● Data lines:
###
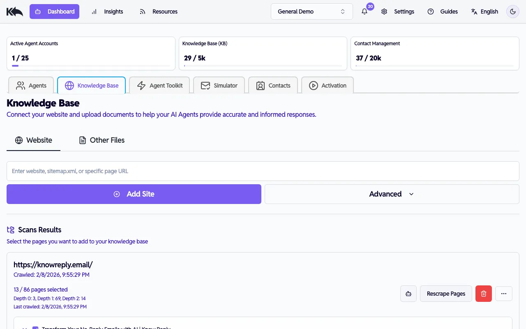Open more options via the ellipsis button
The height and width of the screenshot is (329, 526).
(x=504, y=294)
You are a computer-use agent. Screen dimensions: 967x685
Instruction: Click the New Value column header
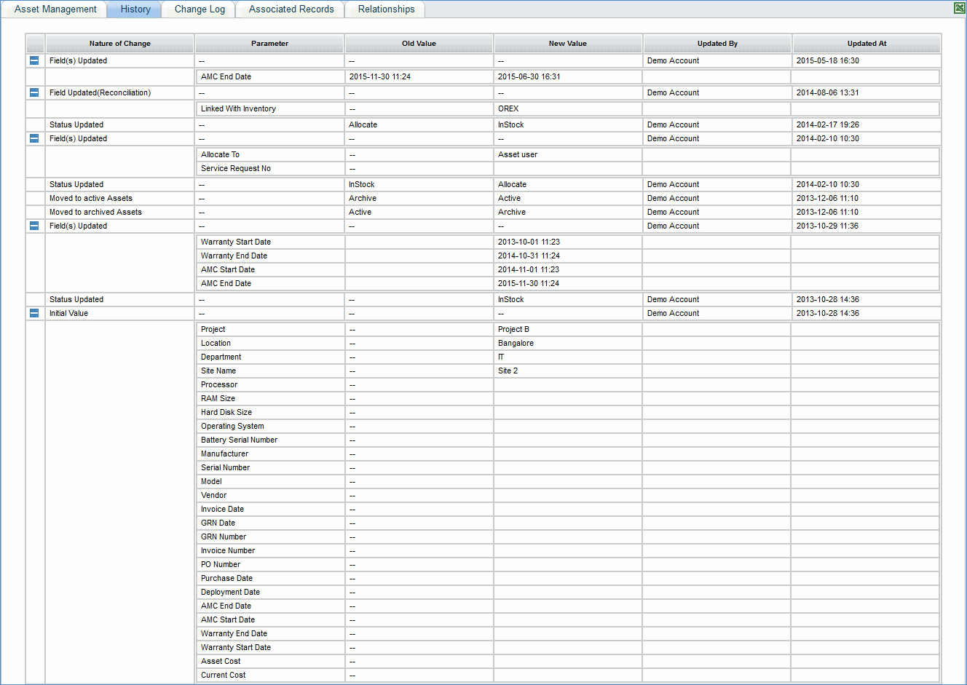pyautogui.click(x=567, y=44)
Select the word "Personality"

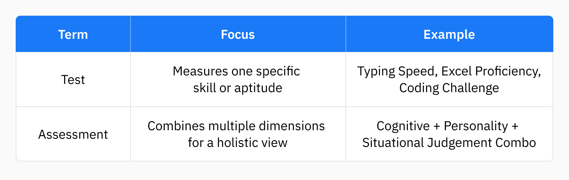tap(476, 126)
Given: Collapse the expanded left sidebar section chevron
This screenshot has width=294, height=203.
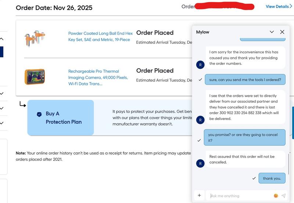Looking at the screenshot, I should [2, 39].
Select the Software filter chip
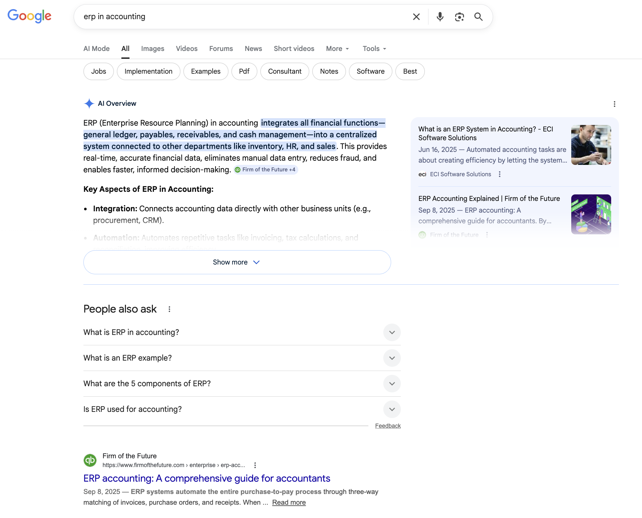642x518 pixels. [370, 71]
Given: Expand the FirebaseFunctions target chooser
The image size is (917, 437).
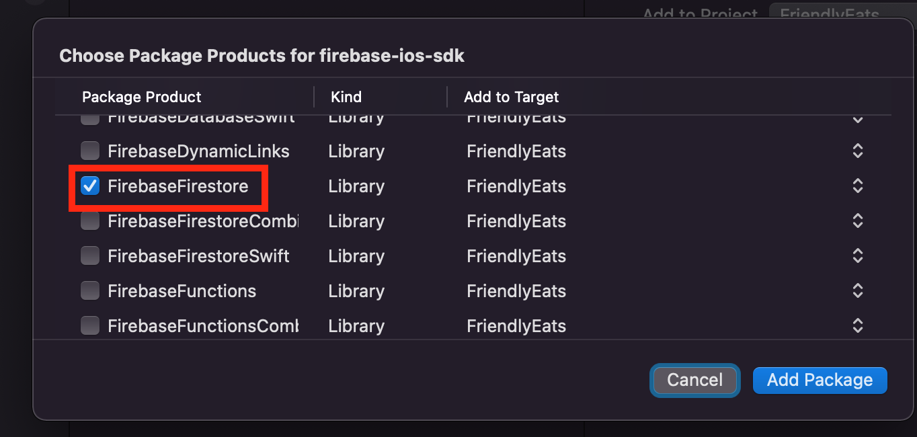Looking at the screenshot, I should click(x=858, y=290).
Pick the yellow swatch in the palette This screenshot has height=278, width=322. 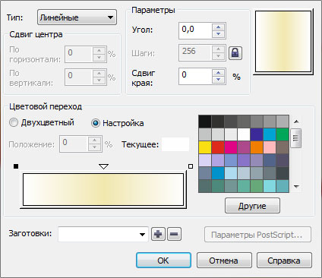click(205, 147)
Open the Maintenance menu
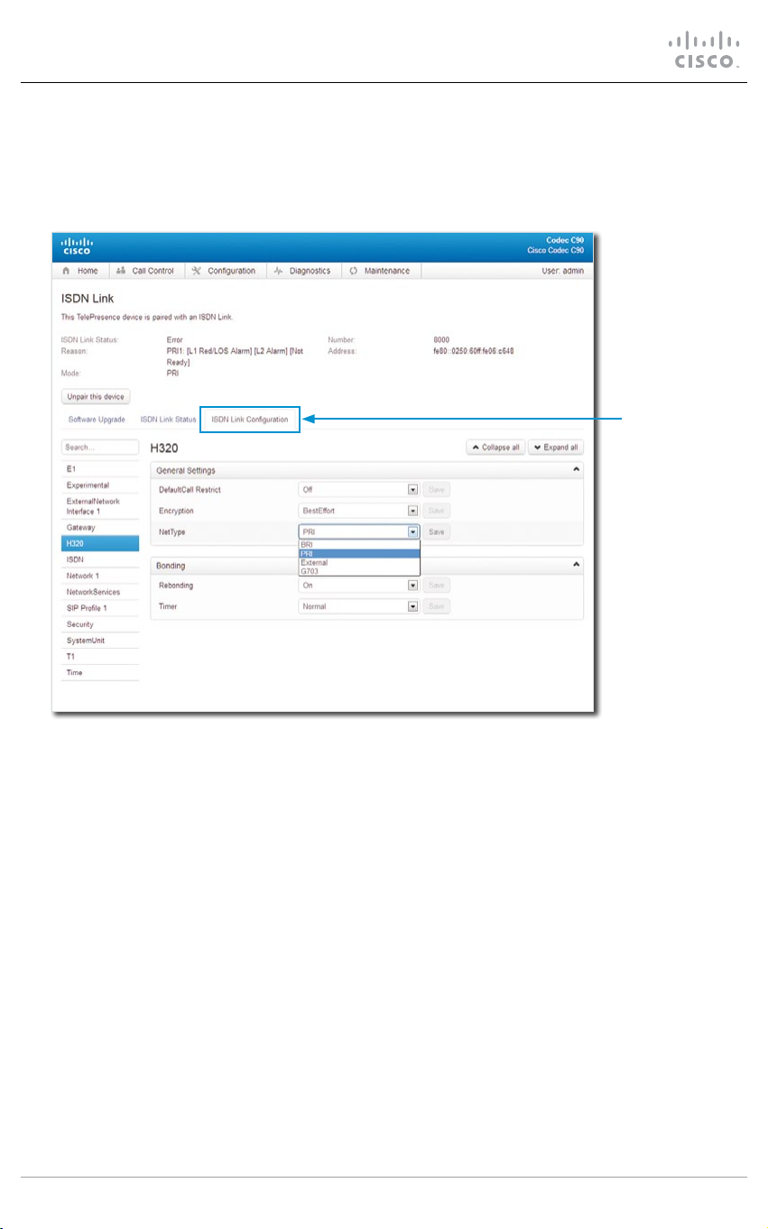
###
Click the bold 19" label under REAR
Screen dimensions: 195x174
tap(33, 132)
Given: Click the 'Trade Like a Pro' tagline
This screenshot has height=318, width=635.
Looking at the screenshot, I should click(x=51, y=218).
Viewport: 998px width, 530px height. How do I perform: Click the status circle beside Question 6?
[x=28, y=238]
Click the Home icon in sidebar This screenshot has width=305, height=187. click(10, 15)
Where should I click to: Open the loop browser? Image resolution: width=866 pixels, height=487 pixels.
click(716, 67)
###
● Written instruction:
Can you copy out the data word for word, starting with the line that contains "Click the bold" and going on through the line that contains "click(716, 67)", with both of those lines included and nothing else?

● Task response:
Click the bold 19" label under REAR
Screen dimensions: 195x174
tap(33, 132)
Given: Click the 'Trade Like a Pro' tagline
This screenshot has height=318, width=635.
Looking at the screenshot, I should click(x=51, y=218).
Viewport: 998px width, 530px height. How do I perform: Click the status circle beside Question 6?
[x=28, y=238]
Click the Home icon in sidebar This screenshot has width=305, height=187. click(10, 15)
Where should I click to: Open the loop browser? Image resolution: width=866 pixels, height=487 pixels.
click(716, 67)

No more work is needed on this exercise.